A Two-Stage Transformer Model for Emotion-Driven Piano Performance Generation

Models & Research

The Engineer

1 Aug 2024 · 3 min read

Researchers unveil a two-stage Transformer model that enhances emotional depth in piano performances by separately handling valence through lead sheet composition and arousal via performance attributes like tempo and articulation.

In a recent paper, researchers have introduced a novel two-stage Transformer-based model designed to generate emotion-driven piano performances. This approach addresses the limitations of previous end-to-end models that struggled with accurate emotion modeling. The first stage focuses on valence modeling using lead sheet composition (melody + chord), while the second stage tackles arousal modeling by incorporating performance attributes like articulation, tempo, and velocity.

Key Innovations

Two-Stage Framework: Separates valence and arousal modeling to improve emotional accuracy.
Functional Representation: A new method for encoding symbolic music that considers musical keys and tonality.
Improved Emotion Control: Enables flexible control over arousal levels while maintaining the same lead sheet.

Technical Details

Two-Stage Framework

The model is divided into two stages:

Valence Modeling (Stage 1):
- Input: Lead sheet (melody + chord)
- Output: Valence-driven composition
- Purpose: Capture emotional valence through the lead sheet, focusing on melody and chord interactions.
Arousal Modeling (Stage 2):
- Input: Lead sheet from Stage 1
- Output: Arousal-driven performance attributes (articulation, tempo, velocity)
- Purpose: Introduce performance-level details to control arousal levels, allowing for more nuanced emotional expression.

Functional Representation

The functional representation is an alternative to the popular REMI (REpresentational Music Interface) method.

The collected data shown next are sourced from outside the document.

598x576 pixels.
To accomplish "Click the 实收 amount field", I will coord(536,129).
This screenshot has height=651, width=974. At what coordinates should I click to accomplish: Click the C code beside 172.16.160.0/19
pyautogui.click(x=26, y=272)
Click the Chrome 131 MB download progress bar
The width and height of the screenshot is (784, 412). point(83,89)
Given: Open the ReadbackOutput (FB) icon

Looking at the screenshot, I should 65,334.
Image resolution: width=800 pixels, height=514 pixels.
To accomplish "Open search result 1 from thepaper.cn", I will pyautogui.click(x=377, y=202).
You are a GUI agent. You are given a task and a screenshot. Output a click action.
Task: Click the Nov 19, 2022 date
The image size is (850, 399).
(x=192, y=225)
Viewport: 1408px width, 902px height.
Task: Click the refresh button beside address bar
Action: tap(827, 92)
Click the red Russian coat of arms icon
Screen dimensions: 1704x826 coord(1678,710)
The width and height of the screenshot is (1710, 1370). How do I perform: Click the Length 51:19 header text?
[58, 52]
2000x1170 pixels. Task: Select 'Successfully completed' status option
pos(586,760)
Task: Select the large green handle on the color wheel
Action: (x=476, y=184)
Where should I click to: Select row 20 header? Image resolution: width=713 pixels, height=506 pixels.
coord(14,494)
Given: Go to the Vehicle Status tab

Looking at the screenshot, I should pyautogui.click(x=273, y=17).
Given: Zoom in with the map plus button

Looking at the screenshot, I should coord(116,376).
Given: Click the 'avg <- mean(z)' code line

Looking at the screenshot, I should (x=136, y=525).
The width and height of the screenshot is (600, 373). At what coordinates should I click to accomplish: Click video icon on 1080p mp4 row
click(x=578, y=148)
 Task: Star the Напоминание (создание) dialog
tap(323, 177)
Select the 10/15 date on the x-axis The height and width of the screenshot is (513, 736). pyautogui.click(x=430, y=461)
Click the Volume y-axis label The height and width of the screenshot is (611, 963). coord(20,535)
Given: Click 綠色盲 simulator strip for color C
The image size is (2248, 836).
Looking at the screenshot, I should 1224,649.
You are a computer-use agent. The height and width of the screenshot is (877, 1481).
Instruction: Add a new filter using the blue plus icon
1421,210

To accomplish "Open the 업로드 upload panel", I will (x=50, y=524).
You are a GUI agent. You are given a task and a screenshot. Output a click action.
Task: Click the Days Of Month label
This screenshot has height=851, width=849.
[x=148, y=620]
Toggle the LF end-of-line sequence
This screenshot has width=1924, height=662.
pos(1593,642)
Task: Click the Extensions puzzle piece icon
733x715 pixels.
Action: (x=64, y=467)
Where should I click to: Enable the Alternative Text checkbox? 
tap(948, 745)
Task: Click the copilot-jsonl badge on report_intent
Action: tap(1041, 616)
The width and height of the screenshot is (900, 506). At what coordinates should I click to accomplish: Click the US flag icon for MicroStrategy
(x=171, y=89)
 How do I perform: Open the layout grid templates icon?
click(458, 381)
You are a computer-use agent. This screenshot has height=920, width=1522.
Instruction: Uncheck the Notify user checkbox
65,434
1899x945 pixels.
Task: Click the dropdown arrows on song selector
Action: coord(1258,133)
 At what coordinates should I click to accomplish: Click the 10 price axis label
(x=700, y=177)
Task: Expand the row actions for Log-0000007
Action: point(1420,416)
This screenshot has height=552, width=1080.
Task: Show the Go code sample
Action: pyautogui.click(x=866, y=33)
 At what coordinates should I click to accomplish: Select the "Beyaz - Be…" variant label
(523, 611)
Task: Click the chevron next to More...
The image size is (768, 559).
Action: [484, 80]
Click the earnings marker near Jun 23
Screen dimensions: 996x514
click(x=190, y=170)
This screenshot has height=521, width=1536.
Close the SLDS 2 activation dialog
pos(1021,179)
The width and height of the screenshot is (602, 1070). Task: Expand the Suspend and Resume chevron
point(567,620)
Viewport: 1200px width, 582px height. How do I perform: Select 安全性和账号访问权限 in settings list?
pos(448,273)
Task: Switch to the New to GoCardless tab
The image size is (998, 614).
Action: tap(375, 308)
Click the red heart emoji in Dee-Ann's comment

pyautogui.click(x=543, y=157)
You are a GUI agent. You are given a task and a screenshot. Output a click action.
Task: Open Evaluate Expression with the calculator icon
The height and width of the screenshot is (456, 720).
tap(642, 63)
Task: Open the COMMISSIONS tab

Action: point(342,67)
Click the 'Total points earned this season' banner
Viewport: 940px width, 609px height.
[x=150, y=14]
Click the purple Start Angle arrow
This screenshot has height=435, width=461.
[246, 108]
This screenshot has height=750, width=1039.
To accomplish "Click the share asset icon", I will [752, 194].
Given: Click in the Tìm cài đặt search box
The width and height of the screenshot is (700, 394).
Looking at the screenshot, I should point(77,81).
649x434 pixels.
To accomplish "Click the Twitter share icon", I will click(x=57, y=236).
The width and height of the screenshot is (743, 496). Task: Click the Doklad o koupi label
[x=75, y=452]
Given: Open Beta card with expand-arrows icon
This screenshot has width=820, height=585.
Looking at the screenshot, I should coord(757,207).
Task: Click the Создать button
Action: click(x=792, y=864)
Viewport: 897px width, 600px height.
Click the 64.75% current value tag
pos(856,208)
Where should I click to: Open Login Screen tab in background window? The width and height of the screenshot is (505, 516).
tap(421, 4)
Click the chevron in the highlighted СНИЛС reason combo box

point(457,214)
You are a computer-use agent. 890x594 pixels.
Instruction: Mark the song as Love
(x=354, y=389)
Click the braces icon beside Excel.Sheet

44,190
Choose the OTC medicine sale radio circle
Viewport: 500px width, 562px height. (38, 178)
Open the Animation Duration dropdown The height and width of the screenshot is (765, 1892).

It encodes both melody and chords using Roman numerals relative to musical keys, which helps in capturing the interactions among notes, chords, and tonalities.

Key Features:
- Musical Keys: Recognizes the significance of major-minor tonality in shaping valence perception.
- Roman Numerals: Encodes melody and chords relative to the key, enhancing the representation's ability to capture emotional nuances.
- Conversion Rules: Provides strict one-to-one and optional one-to-either conversions between note pitches and Roman numerals.

Experiments and Results

The researchers conducted experiments to evaluate the effectiveness of their framework and functional representation. The results demonstrated significant improvements in emotion modeling:

Mean Opinion Score (MOS):
- Valence-Oriented: Higher scores indicate better performance.
- Arousal-Oriented: Lower scores indicate better performance.
- The proposed method outperformed both one-stage and two-stage models using REMI representation.
Confusion Matrices:
- Four-quadrant (4Q) listening tests showed that the functional representation model had a clearer distinction between different emotional quadrants, indicating more accurate emotion control.

Generation Samples

To illustrate the capabilities of the proposed framework, the researchers provided generation samples from three models:

REMI (one): One-stage generation model with REMI representation (baseline).
REMI (two): Two-stage generation model with REMI representation.
Functional (two): Two-stage generation model with functional representation (main proposal).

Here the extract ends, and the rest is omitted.